Coordinate Transformation and Localization:
AR tags are placed in the scene to provide a reference for mapping 2D bounding box coordinates into the robot’s 3D workspace.
Instead of relying on a full depth measurement, we use a fixed height approach. The bounding box center is projected into the robot’s base frame coordinates at a predefined height (Z-position). This simplifies depth estimation and avoids complex calibration requirements for precise depth sensing.
Motion Strategy:
To safely approach the object, the robotic arm moves first above the item at a known safe height, ensuring it does not collide with other objects in the scene.
After positioning above the target, the arm moves straight down to grasp the item.
Sorting Action:
Once the item is grasped, the robot classifies it as recyclable or non-recyclable based on the model’s output.
The robot then moves the item to the corresponding bin for proper sorting.
Fixed Height vs.
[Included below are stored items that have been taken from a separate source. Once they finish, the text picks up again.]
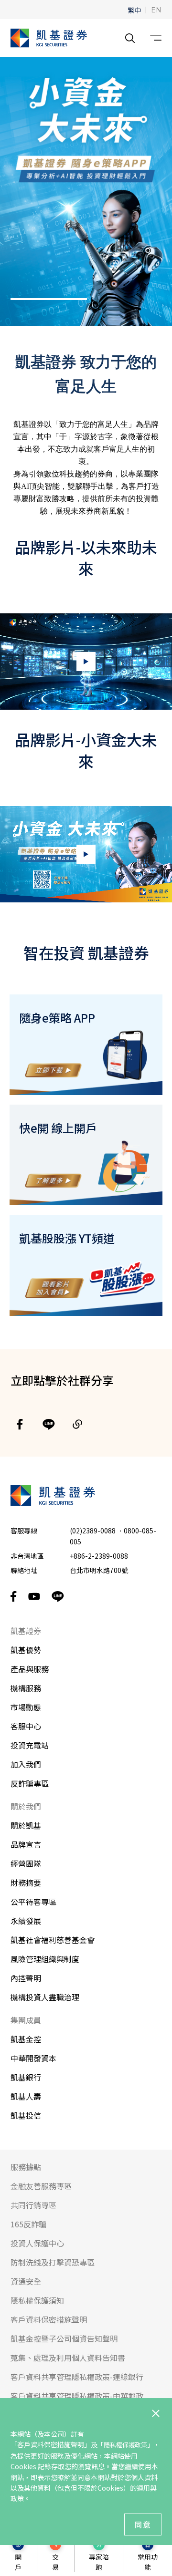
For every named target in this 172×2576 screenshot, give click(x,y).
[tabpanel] (86, 191)
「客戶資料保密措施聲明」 (51, 2444)
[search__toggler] (130, 38)
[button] (134, 9)
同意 (142, 2524)
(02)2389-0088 (93, 1530)
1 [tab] (49, 299)
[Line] (48, 1424)
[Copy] (77, 1424)
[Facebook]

Depth Sensing:
We initially considered using Dex-Net for advanced grasp planning, but due to camera angle and inconsistent depth information, we opted for a fixed height pick strategy. This reduced complexity and increased reliability but limited dynamic adaptation to objects of varying heights.
Cloud Processing vs. Local Processing:
Using Google Colab’s GPU environment allowed us to run complex models without local hardware constraints. However, this introduced communication latency. We chose this approach to leverage state-of-the-art object detection models while accepting minor delays in classification.
AR Tags for Localization:
AR tags provided a straightforward method to establish a consistent reference frame. This eased the coordinate transformation process at the cost of needing additional calibration and ensuring tags remain visible and fixed in place.
Robustness: The fixed-height approach and AR tag-based localization simplify the system, reducing failure points.
Durability: Fewer complex calibration procedures mean less frequent adjustments, potentially improving long-term durability.
Efficiency: While waiting for remote classification slows down the process slightly, the simplified approach to grasping reduces mechanical and computational overhead, helping maintain consistent operation.